Pool Chemical Safety: Protect Yourself from Injuries

A number of pool chemical-related health events have made headlines in recent months, including a chemical leak at a Las Vegas hotel-casino and a filter pump malfunction at an Indiana water park that sent two dozen people to the hospital. However, many more incidents never make the headlines. In fact, the Centers for Disease Control and Prevention (CDC) recently reported that as many as 5,200 emergency room visits per year are due to pool chemical–related injuries, and almost half of these injuries take place at home.

Pool chemicals help keep swimmers safe by killing bacteria and other germs that can lead to recreational water illnesses (RWIs). However injuries can occur in or out of the pool when critical safety rules for handling and applying pool chemicals are ignored. Inhaling fumes when opening pool chemical containers; attempting to pre-dissolve pool chemicals; and splashing chemicals in the eyes can cause injuries.

Fortunately, most of these injuries are preventable with proper chemical storage and handling practices. If you use pool chemicals, be sure to:

Always store chemicals as recommended by the manufacturer, and prevent them from mixing or getting wet;

Always secure chemicals away from children and animals;

Always read chemical packaging and manufacturer directions before use;

Always wear appropriate protective gear, such as glasses and gloves

Never pre-dissolve solid chemicals or add water to liquid chemicals; and

Never mix chlorine products with each other, with acid, or with any other substance.
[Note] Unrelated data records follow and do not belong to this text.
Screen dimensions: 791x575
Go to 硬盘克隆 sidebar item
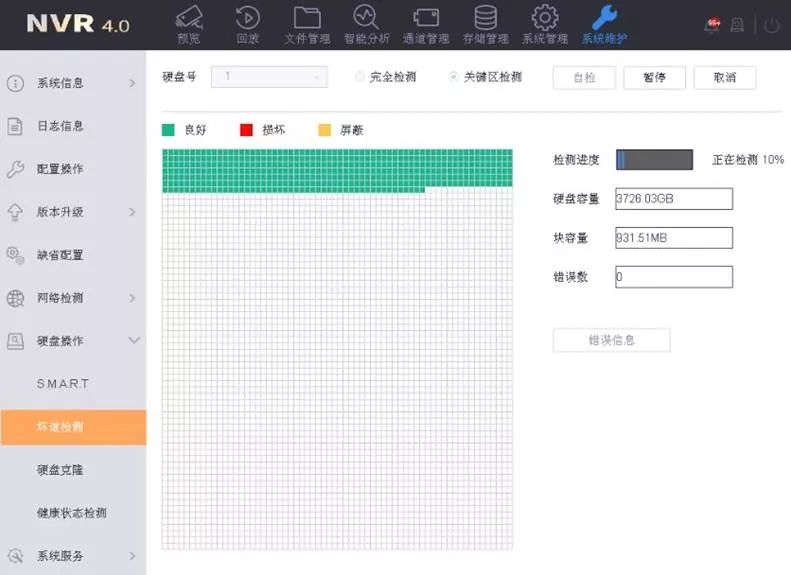(60, 470)
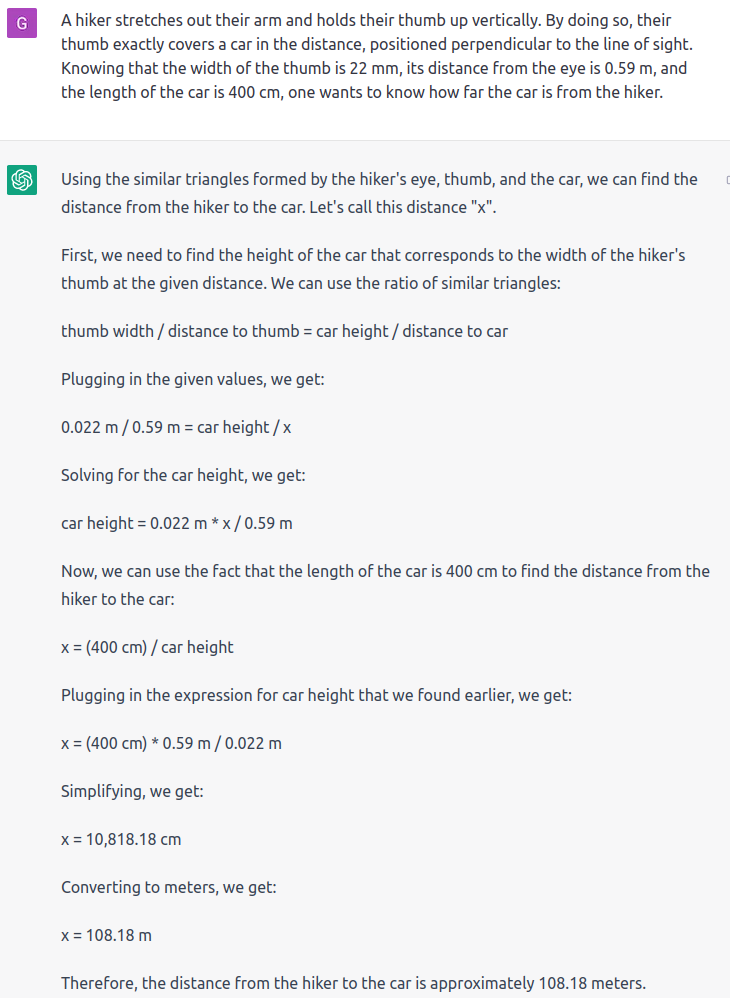Click the final 'approximately 108.18 meters' sentence
The width and height of the screenshot is (730, 998).
[353, 983]
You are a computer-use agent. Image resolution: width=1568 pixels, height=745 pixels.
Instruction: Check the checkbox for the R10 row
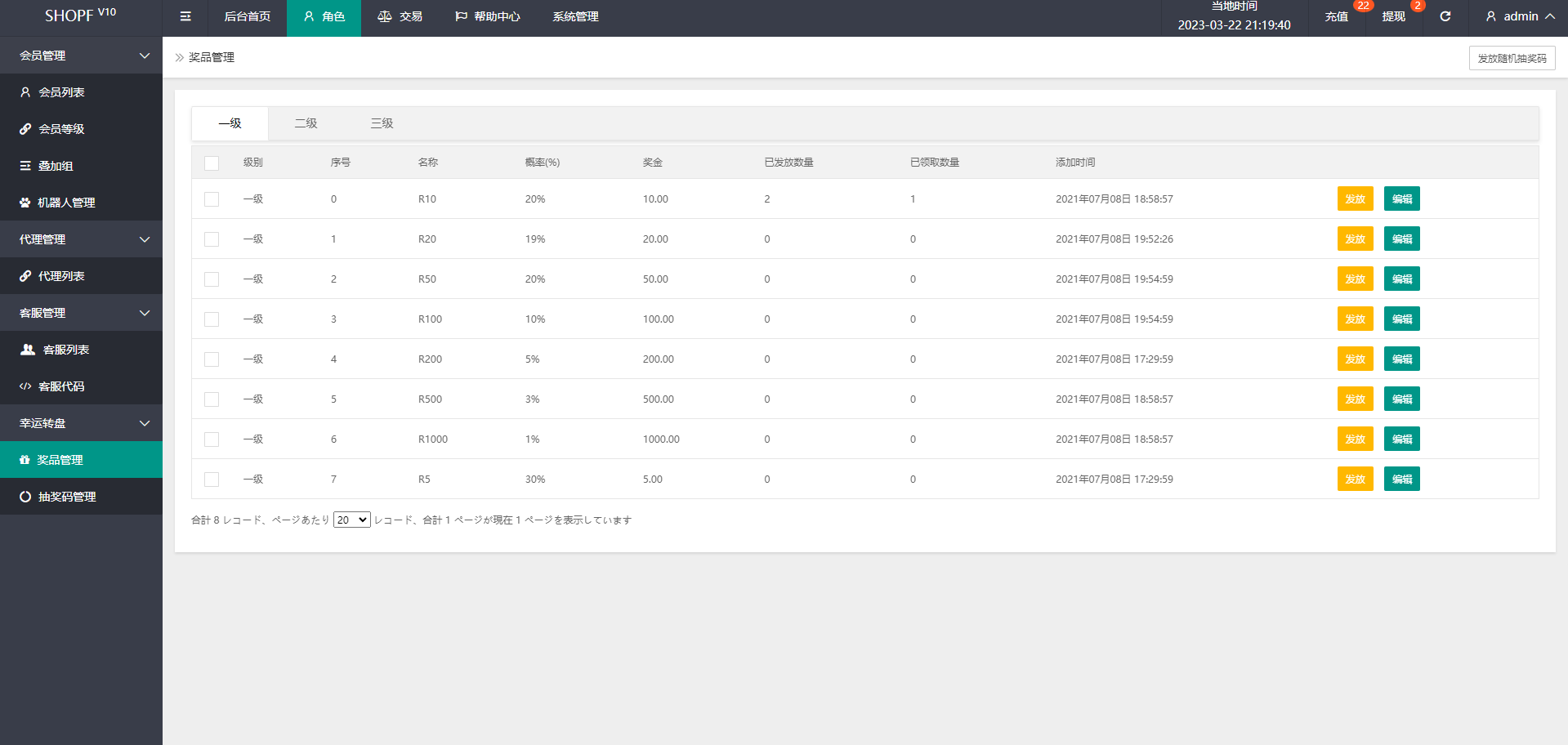(212, 199)
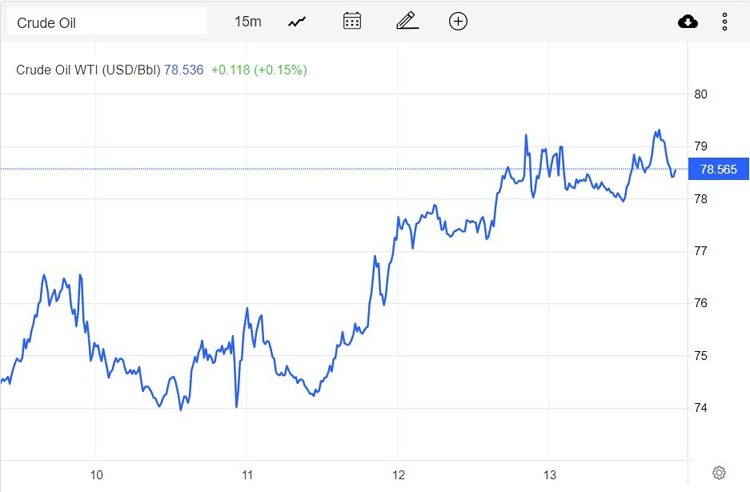Click the Crude Oil search field
Image resolution: width=750 pixels, height=492 pixels.
tap(107, 22)
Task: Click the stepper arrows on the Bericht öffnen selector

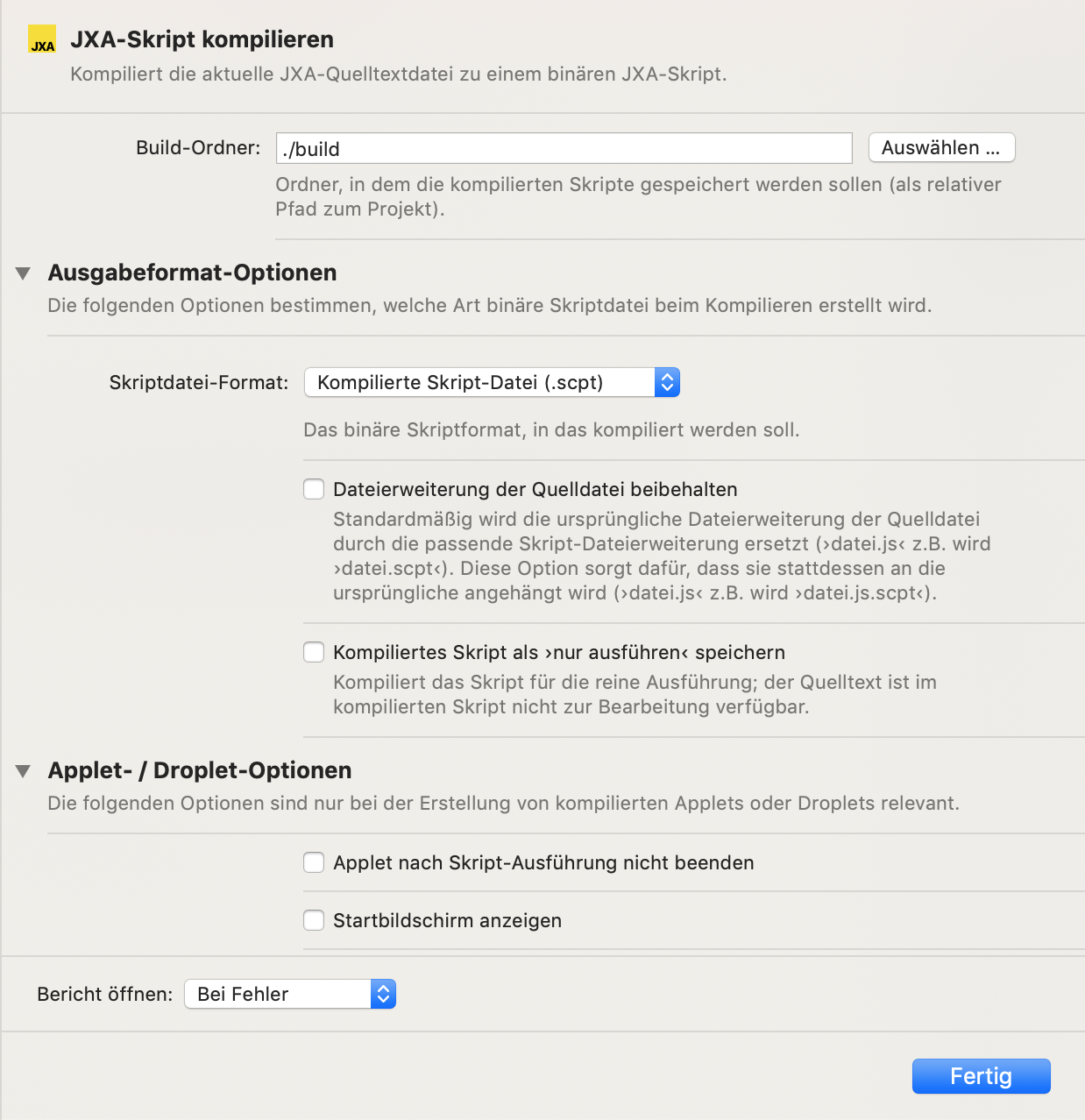Action: pos(382,994)
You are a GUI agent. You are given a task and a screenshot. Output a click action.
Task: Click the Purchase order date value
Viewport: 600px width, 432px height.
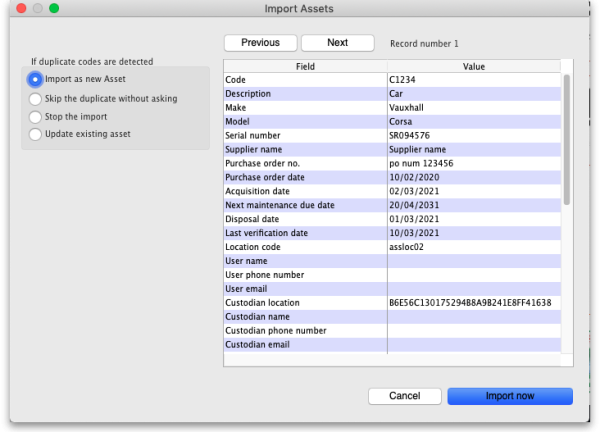(x=473, y=177)
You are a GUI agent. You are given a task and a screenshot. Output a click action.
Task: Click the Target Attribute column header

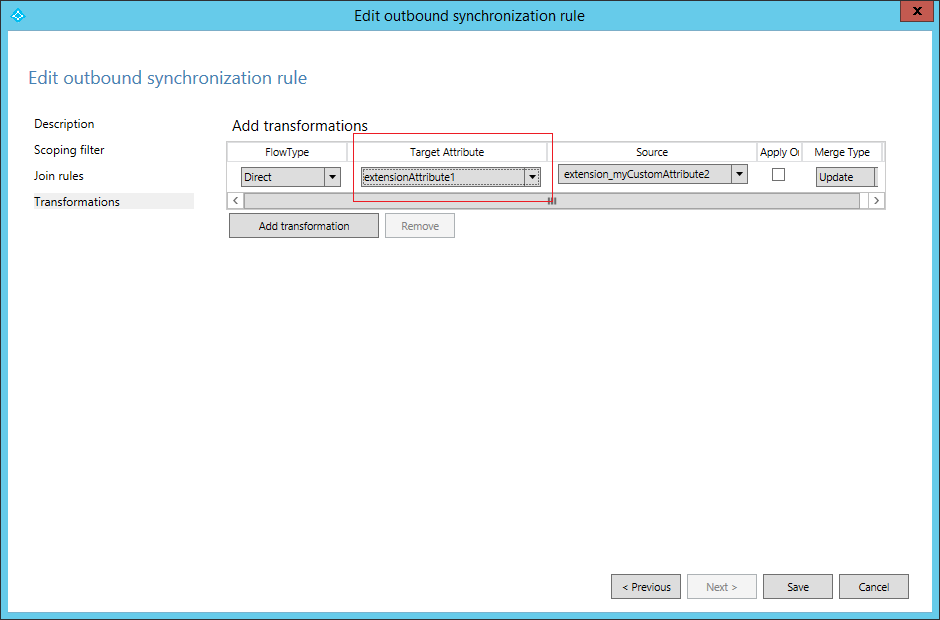tap(449, 152)
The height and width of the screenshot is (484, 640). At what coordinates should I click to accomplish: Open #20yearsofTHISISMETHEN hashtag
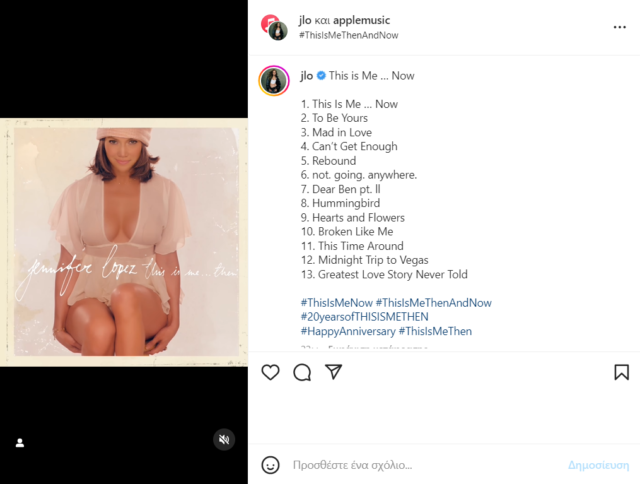[x=364, y=317]
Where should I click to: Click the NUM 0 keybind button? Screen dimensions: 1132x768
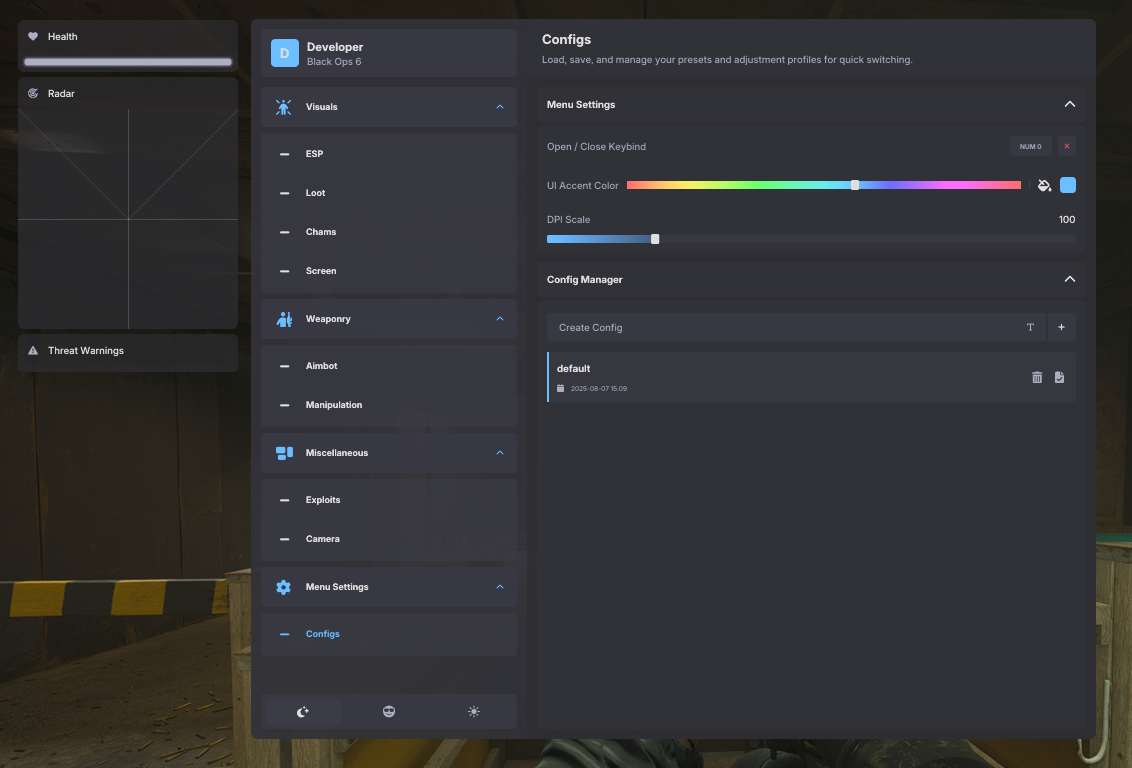(1030, 147)
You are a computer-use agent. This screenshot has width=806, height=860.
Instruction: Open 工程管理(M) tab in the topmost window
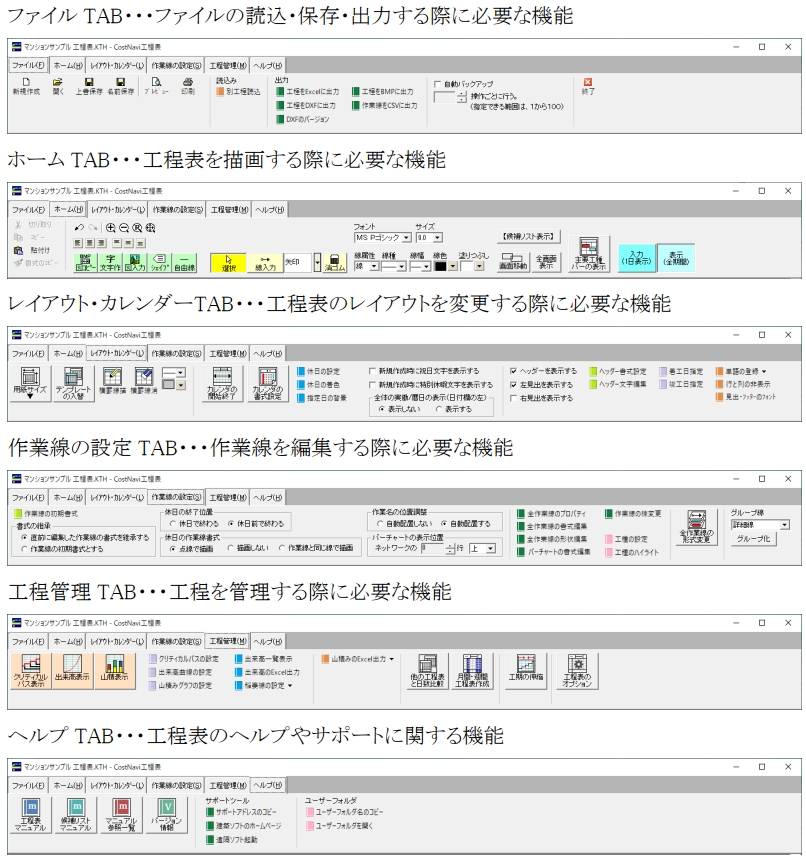pos(225,65)
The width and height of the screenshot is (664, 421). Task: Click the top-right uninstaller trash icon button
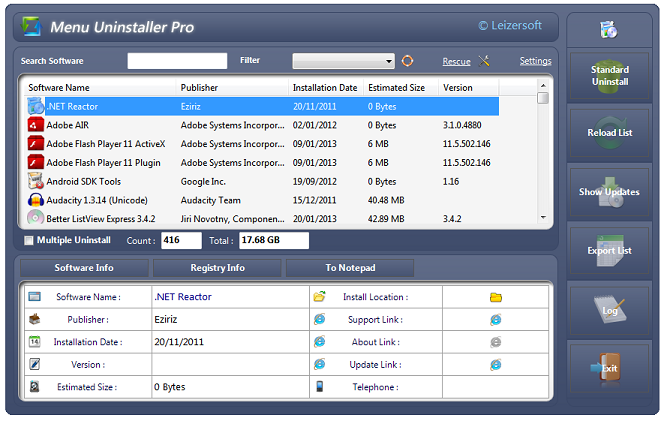(608, 29)
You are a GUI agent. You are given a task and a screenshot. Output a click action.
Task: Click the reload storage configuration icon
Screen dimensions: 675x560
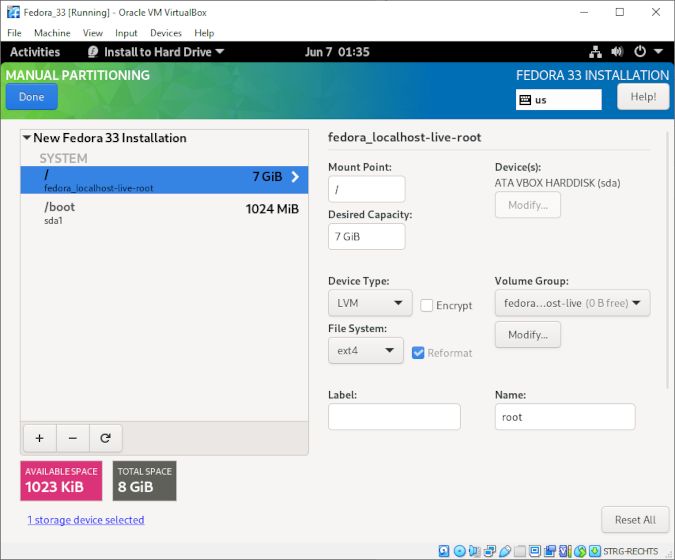105,438
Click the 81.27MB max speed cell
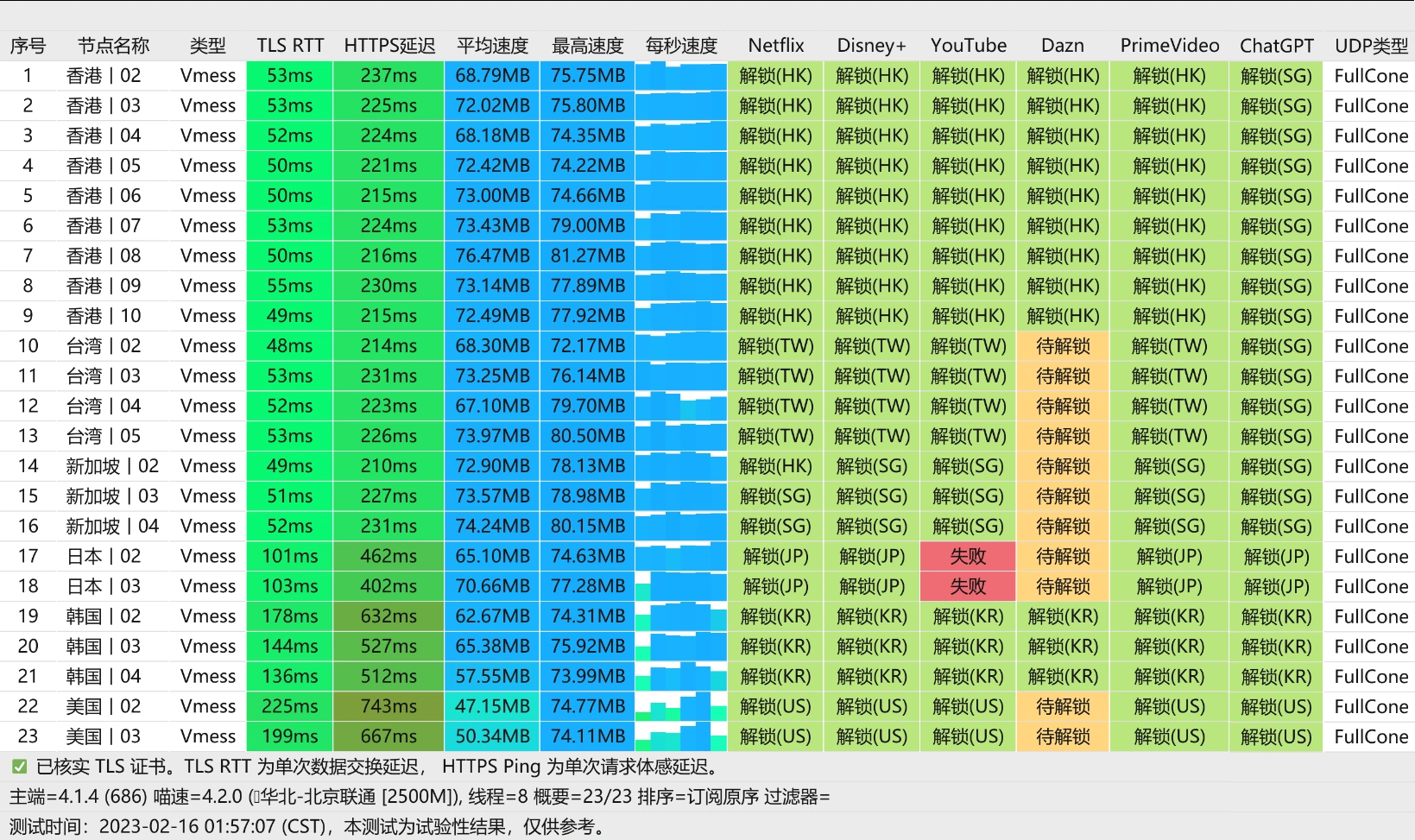 click(587, 256)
While continuing its focus on preventing RWI’s caused by contaminated water, CDC is stepping up its efforts to prevent injuries caused by pool chemicals. To help spread the word to pool operators and backyard pool owners alike, we have developed a poster-sized check-list, which pool owners and operators can download or order for free by visiting Healthy Swimming Posters. This is another important tool to promote healthy swimming. Remember, healthy swimming is no accident!